* _Material shown_
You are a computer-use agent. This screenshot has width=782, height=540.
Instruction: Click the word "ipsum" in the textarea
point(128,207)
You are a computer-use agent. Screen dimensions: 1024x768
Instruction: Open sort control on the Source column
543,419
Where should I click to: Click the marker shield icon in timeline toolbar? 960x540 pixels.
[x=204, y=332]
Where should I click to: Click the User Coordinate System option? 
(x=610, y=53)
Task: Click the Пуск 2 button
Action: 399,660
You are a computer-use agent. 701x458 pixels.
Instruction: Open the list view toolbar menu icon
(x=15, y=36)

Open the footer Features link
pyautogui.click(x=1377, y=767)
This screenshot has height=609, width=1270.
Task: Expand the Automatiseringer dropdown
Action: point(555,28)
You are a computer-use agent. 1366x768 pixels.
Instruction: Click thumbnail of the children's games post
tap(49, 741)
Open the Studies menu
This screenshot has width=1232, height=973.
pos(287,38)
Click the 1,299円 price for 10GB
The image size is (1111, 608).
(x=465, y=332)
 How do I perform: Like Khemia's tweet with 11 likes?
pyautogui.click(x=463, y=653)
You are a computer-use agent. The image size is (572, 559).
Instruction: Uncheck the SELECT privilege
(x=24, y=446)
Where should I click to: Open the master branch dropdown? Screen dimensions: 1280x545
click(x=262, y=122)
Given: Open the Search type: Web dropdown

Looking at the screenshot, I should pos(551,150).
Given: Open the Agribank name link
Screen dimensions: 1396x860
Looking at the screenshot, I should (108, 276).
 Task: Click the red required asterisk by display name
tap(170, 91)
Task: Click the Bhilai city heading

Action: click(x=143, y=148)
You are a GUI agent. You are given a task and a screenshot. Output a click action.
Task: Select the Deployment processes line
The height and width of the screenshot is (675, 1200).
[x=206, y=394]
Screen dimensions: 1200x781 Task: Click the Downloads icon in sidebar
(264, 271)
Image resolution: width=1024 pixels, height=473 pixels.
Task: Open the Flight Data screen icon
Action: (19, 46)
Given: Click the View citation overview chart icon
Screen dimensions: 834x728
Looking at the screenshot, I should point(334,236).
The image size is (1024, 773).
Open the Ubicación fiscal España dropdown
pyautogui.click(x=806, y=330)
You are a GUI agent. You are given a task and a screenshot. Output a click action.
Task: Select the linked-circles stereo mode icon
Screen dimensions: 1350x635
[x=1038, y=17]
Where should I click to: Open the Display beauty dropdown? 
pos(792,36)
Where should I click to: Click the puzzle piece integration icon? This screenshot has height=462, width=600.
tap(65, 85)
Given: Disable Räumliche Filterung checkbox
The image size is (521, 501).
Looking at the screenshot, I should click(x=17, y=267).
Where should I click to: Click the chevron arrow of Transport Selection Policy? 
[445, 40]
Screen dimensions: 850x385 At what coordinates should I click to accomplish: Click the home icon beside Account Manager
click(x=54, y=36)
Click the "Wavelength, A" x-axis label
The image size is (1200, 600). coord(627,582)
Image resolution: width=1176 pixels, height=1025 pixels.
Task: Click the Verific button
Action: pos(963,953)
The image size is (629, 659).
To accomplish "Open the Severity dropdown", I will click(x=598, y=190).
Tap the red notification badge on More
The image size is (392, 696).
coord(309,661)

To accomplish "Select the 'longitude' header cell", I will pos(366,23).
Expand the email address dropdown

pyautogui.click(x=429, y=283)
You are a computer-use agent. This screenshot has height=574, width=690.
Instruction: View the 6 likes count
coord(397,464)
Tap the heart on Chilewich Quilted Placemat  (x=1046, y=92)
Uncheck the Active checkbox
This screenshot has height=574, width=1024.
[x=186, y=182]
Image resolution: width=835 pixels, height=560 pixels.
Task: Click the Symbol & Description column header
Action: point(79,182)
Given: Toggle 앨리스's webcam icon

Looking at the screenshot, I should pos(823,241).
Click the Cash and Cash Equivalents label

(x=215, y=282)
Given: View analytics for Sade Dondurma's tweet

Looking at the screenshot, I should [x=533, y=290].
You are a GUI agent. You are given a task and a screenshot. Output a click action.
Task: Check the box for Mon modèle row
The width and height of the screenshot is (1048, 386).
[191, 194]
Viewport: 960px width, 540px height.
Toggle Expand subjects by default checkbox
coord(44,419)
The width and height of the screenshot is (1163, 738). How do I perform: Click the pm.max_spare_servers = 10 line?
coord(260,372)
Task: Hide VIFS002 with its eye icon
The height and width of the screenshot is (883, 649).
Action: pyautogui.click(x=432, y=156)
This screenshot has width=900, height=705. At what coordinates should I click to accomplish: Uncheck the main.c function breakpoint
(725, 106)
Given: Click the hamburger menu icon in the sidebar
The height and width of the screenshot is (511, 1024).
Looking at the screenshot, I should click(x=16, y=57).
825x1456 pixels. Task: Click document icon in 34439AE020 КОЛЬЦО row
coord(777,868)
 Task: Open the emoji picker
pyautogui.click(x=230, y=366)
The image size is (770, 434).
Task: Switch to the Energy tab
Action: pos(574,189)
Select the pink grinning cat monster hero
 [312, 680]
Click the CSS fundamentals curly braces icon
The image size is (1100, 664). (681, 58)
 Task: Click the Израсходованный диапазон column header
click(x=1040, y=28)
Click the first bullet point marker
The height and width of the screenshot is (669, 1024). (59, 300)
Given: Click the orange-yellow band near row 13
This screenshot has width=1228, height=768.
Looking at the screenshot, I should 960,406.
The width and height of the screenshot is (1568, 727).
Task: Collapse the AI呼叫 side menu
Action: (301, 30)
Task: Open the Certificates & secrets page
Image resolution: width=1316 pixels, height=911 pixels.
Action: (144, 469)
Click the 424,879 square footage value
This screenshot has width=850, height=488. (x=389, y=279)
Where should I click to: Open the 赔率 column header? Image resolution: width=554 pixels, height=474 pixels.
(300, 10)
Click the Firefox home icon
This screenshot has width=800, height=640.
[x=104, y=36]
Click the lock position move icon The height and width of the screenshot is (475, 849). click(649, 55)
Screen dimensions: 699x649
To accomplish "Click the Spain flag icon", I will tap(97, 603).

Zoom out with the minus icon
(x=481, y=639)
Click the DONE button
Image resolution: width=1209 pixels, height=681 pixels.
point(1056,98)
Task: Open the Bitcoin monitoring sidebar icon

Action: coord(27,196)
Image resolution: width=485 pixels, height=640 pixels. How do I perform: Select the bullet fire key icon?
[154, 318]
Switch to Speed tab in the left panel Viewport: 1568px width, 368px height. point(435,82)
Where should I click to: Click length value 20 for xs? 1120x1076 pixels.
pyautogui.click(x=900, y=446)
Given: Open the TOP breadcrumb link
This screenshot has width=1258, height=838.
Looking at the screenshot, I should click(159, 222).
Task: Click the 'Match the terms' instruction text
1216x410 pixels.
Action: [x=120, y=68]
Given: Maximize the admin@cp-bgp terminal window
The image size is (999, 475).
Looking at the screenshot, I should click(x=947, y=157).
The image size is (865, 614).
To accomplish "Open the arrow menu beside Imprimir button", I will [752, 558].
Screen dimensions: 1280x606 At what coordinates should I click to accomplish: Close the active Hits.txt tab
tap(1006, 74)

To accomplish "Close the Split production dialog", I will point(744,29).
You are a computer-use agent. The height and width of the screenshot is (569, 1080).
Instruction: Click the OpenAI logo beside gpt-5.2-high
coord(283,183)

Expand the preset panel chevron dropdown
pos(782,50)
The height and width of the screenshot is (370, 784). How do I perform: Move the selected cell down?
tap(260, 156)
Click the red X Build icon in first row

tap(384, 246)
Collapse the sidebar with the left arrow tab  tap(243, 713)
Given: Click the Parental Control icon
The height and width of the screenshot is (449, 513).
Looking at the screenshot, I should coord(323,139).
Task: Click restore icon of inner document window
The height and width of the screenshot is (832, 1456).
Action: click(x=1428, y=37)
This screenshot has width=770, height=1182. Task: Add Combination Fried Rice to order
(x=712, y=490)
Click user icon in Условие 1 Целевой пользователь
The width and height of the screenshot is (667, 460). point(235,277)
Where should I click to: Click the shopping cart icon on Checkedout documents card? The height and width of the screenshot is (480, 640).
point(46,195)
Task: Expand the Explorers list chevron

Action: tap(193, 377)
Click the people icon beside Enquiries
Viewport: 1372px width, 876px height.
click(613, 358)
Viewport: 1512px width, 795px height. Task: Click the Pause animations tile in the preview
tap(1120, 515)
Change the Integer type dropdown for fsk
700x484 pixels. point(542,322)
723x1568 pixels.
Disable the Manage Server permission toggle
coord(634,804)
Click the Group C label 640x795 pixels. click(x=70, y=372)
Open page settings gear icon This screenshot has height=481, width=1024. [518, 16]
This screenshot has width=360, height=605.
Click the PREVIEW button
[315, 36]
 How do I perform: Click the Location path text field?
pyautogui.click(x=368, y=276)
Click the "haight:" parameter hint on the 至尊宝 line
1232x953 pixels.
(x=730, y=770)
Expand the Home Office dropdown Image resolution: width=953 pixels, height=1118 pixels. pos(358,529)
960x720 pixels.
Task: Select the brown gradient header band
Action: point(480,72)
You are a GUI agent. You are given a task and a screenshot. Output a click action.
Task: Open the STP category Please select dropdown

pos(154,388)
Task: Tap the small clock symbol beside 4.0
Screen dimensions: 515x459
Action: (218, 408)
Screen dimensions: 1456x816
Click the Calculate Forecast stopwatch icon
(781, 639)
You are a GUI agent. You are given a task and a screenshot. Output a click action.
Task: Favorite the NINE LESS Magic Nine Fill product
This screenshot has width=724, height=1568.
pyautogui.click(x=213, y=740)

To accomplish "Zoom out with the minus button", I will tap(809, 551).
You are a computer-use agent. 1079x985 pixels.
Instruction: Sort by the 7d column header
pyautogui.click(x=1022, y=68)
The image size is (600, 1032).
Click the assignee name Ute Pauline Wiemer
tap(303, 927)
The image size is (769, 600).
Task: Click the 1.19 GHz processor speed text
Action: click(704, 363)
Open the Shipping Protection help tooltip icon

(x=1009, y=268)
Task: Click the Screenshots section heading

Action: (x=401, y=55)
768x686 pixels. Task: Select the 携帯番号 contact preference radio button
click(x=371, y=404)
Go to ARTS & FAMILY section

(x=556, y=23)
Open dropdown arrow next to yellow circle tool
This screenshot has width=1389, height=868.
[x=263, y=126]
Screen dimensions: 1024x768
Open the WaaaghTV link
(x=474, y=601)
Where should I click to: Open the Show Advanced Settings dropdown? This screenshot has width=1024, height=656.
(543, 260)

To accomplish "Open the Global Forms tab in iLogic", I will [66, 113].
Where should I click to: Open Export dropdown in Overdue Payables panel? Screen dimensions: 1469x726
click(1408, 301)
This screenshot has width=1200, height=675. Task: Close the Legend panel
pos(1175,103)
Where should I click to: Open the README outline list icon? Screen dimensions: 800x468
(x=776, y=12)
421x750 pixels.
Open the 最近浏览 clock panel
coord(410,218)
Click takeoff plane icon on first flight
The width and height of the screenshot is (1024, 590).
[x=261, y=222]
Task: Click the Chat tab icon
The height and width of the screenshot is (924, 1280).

* _What the task asks_
Go through the records above and, whenever a line includes the word "left", copy it.

* _Solved problem_
Switch to Speed tab in the left panel Viewport: 1568px width, 368px height. point(435,82)
Collapse the sidebar with the left arrow tab  tap(243, 713)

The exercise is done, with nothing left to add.